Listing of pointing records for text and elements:
____
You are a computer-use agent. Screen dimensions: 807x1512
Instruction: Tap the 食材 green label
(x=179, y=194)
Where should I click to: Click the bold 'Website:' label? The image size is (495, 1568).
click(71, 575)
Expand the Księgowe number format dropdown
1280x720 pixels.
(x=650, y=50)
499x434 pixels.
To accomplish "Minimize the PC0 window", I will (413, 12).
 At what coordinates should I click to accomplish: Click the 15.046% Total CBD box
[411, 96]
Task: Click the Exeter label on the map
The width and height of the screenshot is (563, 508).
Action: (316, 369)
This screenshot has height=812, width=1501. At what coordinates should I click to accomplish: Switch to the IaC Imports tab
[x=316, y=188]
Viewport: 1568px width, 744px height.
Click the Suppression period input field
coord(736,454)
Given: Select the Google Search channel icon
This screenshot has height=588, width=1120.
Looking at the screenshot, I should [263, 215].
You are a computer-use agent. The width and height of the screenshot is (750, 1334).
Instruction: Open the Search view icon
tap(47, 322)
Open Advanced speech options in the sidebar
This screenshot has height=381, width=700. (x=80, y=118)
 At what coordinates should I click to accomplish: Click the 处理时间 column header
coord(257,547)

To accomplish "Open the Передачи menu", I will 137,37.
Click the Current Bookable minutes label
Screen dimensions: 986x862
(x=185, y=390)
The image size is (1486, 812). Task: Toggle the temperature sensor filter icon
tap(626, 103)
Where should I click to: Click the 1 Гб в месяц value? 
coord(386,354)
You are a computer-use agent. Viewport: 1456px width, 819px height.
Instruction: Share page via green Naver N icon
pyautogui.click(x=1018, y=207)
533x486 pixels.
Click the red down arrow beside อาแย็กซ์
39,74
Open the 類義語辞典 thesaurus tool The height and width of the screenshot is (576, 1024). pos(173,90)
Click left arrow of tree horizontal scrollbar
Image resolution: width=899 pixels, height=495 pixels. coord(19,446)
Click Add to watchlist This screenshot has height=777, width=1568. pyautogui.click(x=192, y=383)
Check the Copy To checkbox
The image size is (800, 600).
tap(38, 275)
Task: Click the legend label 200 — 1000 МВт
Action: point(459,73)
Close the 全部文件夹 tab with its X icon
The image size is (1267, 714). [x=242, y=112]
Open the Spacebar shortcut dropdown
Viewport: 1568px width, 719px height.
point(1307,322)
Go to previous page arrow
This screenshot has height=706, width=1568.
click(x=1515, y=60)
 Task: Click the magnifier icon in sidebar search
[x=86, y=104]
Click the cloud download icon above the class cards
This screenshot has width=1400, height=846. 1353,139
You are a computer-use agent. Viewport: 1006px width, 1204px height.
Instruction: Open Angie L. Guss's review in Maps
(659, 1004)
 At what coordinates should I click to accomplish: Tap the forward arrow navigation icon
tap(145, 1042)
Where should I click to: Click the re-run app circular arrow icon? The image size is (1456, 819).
____
● Instruction: Copy out the lines of the listing starting at the line that contains "Close the 全部文件夹 tab with its X icon" and ending at the line that contains "This screenshot has width=1400, height=846.", including both of those lines.

● Written solution:
Close the 全部文件夹 tab with its X icon
The image size is (1267, 714). [x=242, y=112]
Open the Spacebar shortcut dropdown
Viewport: 1568px width, 719px height.
point(1307,322)
Go to previous page arrow
This screenshot has height=706, width=1568.
click(x=1515, y=60)
 Task: Click the magnifier icon in sidebar search
[x=86, y=104]
Click the cloud download icon above the class cards
This screenshot has width=1400, height=846. 1353,139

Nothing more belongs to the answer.